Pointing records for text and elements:
* start *

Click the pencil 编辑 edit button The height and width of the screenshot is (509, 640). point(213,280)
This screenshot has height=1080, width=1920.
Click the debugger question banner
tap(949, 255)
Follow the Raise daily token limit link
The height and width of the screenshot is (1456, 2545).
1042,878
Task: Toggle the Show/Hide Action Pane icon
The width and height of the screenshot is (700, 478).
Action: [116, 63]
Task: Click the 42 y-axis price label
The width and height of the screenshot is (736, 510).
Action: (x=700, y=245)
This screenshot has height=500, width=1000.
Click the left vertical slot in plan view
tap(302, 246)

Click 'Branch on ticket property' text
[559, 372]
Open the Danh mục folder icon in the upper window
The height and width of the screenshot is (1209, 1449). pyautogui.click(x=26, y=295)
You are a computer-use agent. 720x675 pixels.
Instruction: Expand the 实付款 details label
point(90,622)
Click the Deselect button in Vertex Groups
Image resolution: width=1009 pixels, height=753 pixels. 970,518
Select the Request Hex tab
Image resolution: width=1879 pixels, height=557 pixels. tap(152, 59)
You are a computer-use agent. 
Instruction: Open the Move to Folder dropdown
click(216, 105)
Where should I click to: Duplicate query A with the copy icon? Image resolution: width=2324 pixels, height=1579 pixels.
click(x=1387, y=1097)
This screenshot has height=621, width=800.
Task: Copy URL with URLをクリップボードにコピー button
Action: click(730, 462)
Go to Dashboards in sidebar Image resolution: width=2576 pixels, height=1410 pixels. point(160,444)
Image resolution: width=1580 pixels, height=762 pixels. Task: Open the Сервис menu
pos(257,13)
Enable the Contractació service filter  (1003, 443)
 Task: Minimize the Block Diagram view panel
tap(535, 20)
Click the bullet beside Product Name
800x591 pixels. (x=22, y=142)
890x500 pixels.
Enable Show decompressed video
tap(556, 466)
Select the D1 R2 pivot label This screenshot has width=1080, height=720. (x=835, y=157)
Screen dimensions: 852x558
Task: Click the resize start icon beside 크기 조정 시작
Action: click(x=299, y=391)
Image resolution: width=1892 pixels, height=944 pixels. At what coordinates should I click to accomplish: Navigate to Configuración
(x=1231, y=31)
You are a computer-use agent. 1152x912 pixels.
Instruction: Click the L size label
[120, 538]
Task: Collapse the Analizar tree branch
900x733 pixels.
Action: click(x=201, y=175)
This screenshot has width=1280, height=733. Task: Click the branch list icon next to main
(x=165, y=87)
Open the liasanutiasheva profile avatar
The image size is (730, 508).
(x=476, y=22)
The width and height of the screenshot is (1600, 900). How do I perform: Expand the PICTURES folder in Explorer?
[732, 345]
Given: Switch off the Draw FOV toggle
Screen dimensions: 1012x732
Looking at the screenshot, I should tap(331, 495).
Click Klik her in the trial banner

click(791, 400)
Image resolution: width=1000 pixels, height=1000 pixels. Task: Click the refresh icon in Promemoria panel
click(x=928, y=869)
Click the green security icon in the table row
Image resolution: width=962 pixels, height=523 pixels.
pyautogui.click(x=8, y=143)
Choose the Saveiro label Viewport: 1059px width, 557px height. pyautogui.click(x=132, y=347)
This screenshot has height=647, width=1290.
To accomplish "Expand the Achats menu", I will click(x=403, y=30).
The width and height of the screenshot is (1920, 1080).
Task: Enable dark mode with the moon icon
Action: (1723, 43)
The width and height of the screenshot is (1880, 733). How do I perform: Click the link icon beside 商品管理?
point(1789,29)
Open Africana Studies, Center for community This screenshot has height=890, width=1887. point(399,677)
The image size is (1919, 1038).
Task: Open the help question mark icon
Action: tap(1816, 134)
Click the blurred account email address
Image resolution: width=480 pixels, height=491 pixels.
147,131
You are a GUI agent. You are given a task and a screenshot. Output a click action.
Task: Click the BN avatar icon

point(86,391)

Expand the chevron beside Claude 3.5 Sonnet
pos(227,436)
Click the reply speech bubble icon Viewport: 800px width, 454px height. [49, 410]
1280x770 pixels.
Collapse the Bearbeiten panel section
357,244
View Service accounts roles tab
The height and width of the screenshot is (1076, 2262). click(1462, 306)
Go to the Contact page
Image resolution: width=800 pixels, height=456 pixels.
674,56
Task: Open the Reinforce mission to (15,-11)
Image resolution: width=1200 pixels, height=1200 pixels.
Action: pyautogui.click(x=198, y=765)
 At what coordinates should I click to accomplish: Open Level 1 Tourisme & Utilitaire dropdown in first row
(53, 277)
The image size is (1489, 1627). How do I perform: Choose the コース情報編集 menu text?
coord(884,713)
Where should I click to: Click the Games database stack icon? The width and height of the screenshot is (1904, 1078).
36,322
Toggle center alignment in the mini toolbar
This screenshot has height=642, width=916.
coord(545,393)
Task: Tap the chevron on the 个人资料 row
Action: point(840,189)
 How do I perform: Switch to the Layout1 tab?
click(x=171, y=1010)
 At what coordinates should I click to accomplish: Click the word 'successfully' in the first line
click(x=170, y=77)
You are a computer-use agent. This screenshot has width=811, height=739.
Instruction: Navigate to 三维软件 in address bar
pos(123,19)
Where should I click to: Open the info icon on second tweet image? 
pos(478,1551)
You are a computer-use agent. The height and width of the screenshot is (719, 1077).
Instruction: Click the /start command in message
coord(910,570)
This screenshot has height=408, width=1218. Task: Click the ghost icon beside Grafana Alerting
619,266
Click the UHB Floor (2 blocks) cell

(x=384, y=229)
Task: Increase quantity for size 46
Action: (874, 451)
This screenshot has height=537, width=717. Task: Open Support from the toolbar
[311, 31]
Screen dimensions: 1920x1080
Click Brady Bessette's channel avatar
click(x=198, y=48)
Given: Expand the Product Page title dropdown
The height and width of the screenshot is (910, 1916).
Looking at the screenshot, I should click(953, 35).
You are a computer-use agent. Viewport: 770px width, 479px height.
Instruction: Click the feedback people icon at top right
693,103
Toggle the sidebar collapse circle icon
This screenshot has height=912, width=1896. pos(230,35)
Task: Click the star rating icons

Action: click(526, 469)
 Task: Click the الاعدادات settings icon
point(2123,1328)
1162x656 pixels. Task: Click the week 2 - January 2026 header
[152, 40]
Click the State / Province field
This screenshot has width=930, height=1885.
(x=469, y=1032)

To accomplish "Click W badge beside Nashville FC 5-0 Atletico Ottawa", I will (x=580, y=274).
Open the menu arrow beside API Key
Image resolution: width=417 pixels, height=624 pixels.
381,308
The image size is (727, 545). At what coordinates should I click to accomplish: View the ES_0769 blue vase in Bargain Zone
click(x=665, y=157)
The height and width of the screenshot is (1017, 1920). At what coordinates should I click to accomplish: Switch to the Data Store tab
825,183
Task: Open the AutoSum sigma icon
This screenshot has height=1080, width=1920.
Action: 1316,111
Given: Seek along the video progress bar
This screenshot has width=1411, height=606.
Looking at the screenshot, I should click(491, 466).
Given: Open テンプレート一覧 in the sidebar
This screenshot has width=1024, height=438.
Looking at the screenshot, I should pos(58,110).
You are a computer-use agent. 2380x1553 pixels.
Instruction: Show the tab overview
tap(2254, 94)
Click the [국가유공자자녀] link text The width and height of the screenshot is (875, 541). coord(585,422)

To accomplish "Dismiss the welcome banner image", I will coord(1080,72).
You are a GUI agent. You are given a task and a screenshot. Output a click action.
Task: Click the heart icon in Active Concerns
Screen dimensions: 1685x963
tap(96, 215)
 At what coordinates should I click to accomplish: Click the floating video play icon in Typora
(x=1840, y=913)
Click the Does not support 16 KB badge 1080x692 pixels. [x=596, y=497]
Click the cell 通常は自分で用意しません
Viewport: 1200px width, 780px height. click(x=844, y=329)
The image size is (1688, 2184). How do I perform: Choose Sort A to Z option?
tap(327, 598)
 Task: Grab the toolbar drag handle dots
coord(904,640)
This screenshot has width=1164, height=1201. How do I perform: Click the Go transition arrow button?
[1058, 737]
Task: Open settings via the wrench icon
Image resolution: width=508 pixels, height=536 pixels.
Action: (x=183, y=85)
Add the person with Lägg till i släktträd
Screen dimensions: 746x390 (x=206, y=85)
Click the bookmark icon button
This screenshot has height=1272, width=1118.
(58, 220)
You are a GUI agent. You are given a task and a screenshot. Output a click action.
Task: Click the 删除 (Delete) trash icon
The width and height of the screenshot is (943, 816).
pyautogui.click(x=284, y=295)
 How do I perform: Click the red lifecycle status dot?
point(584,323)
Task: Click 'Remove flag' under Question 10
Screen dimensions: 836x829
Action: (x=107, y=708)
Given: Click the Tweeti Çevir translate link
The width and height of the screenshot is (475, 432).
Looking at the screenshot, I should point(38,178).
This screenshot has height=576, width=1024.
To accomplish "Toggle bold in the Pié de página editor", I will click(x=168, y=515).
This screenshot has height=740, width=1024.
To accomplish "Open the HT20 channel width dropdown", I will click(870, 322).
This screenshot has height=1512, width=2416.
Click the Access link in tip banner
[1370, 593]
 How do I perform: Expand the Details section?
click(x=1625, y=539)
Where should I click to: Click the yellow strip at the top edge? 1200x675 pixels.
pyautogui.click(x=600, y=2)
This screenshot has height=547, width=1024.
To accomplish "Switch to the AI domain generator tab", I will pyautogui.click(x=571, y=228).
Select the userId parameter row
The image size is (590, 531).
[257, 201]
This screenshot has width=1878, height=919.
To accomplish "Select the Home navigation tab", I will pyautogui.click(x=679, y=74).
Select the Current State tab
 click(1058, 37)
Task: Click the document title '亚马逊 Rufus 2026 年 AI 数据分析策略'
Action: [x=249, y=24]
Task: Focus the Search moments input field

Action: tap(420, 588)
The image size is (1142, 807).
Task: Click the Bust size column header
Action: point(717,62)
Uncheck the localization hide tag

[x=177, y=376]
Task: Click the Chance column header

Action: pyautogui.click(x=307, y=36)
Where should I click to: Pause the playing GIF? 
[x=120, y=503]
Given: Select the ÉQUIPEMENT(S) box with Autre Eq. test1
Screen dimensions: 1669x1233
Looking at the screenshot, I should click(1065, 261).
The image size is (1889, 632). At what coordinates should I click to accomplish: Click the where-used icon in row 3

* end *

■ **Request**
Arrange the items from the line with "Click Klik her in the trial banner" to the line with "Action: (1723, 43)" as a numbered list, leaving out blank lines.

■ **The completed task**
1. Click Klik her in the trial banner
2. click(791, 400)
3. Image resolution: width=1000 pixels, height=1000 pixels. Task: Click the refresh icon in Promemoria panel
4. click(x=928, y=869)
5. Click the green security icon in the table row
6. Image resolution: width=962 pixels, height=523 pixels.
7. pyautogui.click(x=8, y=143)
8. Choose the Saveiro label Viewport: 1059px width, 557px height. pyautogui.click(x=132, y=347)
9. This screenshot has height=647, width=1290.
10. To accomplish "Expand the Achats menu", I will click(x=403, y=30).
11. The width and height of the screenshot is (1920, 1080).
12. Task: Enable dark mode with the moon icon
13. Action: (1723, 43)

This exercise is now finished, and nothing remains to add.